Coming off a lull in fresh news of troubles over the weekend, benchmarks slipped in Hong Kong, Shanghai, Seoul and Taiwan but rose in Tokyo and Sydney.
US futures gained and oil prices were little changed.
Concerns that higher interest rates are squeezing lenders have revived fears of recession and raised uncertainty about the policies of the Federal Reserve and other central banks.
On Friday, news about Deutsche Bank's credit default swaps was the latest big news to shake the markets.
This is keeping financial stocks pressured with traders on the lookout for any other potential pockets of trouble in the global financial system, Tim Waterer, an analyst at Kohle Capital Markets, said in a commentary.
Given recent market gains, it's fair to say that traders are putting on a brave face despite no assurances that we have seen the last of the banking sector woes, he said.
The managing director of the International Monetary Fund, Kristalina Georgieva, told a conference in Beijing on Sunday that risks to financial stability have risen as interest rates are raised to fight inflation.
She said actions by central banks and other regulators have helped to ease strains on markets, but uncertainty is high, which underscores the need for vigilance.

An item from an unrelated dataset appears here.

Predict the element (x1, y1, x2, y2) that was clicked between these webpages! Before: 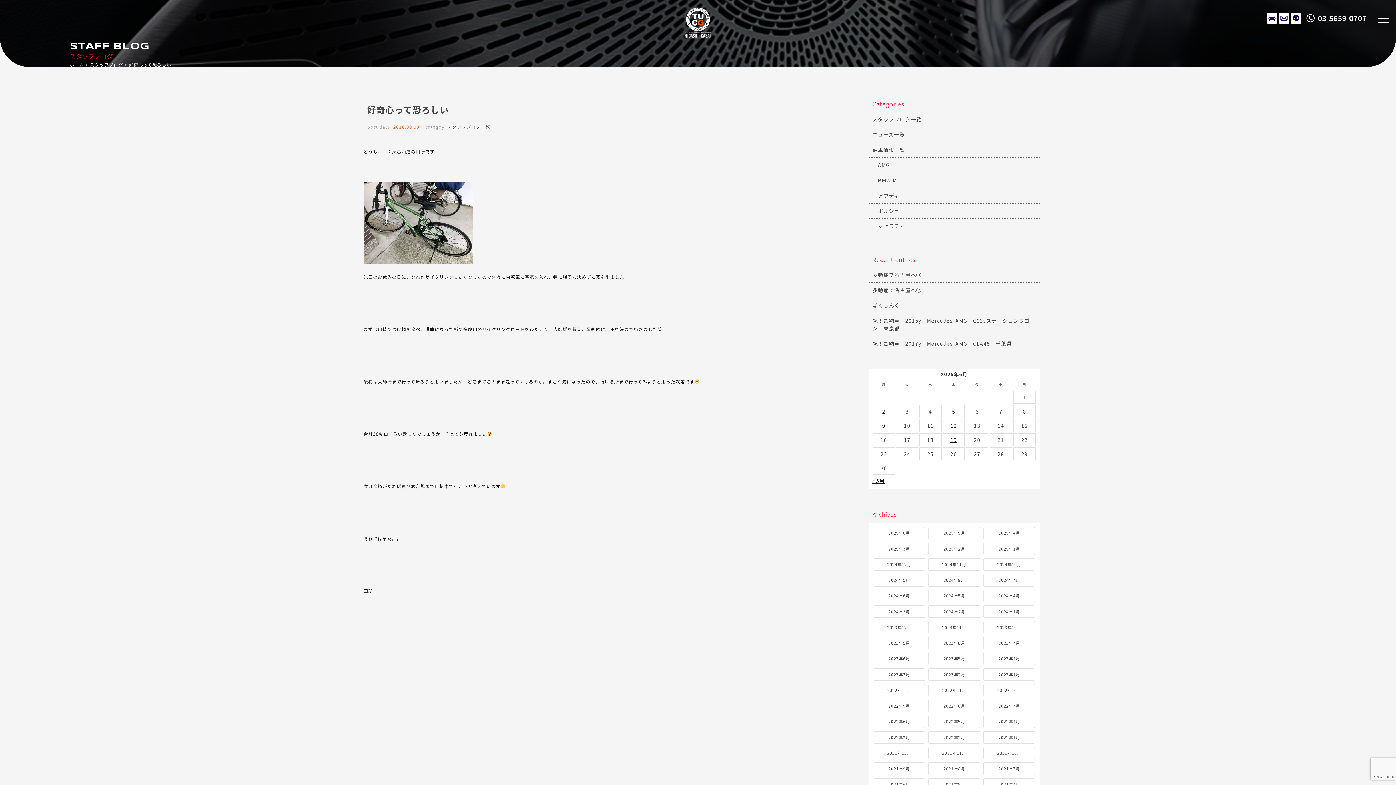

Chinese markets declined on Monday after the government reported that industrial profits fell nearly 23 per cent in the first two months of the year from a year earlier.
Hong Kong's Hang Seng gave up 0.5 per cent to 19,815.03 and the Shanghai Composite index lost 1.1 per cent to 3,231.28.

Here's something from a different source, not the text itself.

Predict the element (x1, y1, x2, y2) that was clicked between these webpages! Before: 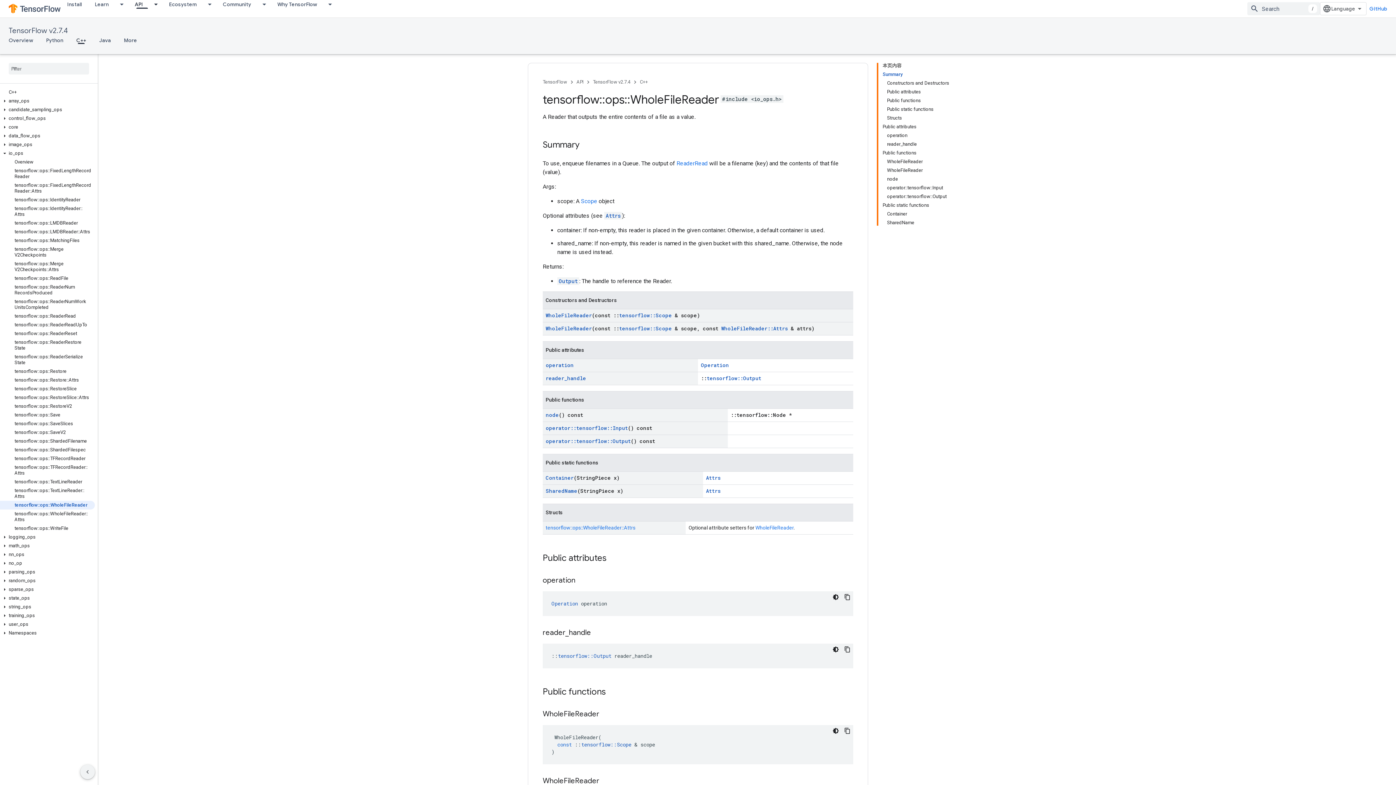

Tokyo's Nikkei 225 added 0.4 per cent to 27,501.60 and the Kospi in Seoul shed 0.3 per cent to 2,408.58. Australia's S&P/ASX 200 edged 0.2 per cent higher, to 6,969.20 and the Sensex in Mumbai gained 0.4 per cent.
On Friday, the S&P 500 rose 0.6 per cent, marking its second straight weekly gain, to close at 3,970.99. The Dow Jones Industrial Average added 0.4 per cent to 32,237.53 and the Nasdaq composite climbed 0.3 per cent to 11,823.96. The Russell 2000 index rose 0.9 per cent to 1,734.92.

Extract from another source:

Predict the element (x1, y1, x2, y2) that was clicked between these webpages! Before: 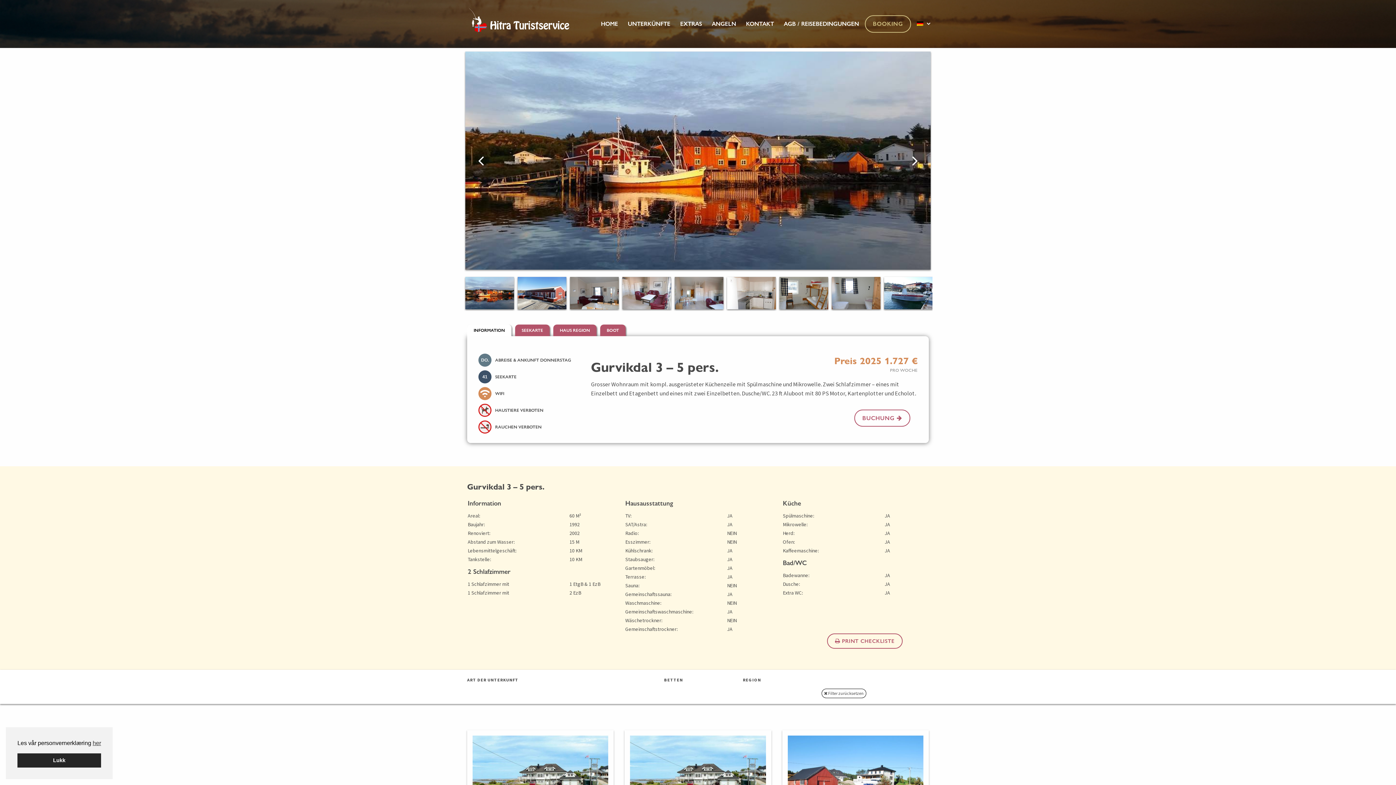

Investors are focused on what the Federal Reserve and other central banks will do with interest rates going forward after the recent spate of turmoil in the banking sector.
Deutsche Bank's stock tumbled 8.5 per cent in Germany on Friday and shares of other major European banks suffered smaller declines. Earlier this month, shares of and faith in Swiss bank Credit Suisse, which has its own unique set of troubles, fell so much that regulators brokered a takeover of it by rival UBS.
The second-and third-largest US bank failures in history earlier this month, of Silicon Valley Bank and Signature Bank, have cast a harsher spotlight across the entire banking industry. Investors have zeroed in on smaller and midsized banks, the ones below in size of the too-big-to-fail banks and seen as greater risks.
Pressure on lenders could hinder lending to small and midsized businesses across the country. That in turn could lead to less hiring, a weaker economy and a higher potential for a recession that many economists already saw as likely.
Friday's reports on the economy came in mixed, with orders for long-lasting manufactured goods slower last month than economists expected while business activity showed the fastest uptick in almost a year, according to a preliminary report from S&P Global.
In another trading, US benchmark crude oil picked up 2 cents to USD 69.28 per barrel in electronic trading on the New York Mercantile Exchange. It lost 70 cents to USD 69.26 on Friday.
Brent crude, the pricing basis for international trading, lost 3 cents to USD 74.55 in London.
The US dollar rose to 130.64 Japanese yen from 130.57 yen. The euro weakened to USD 1.0771 from USD 1.0774.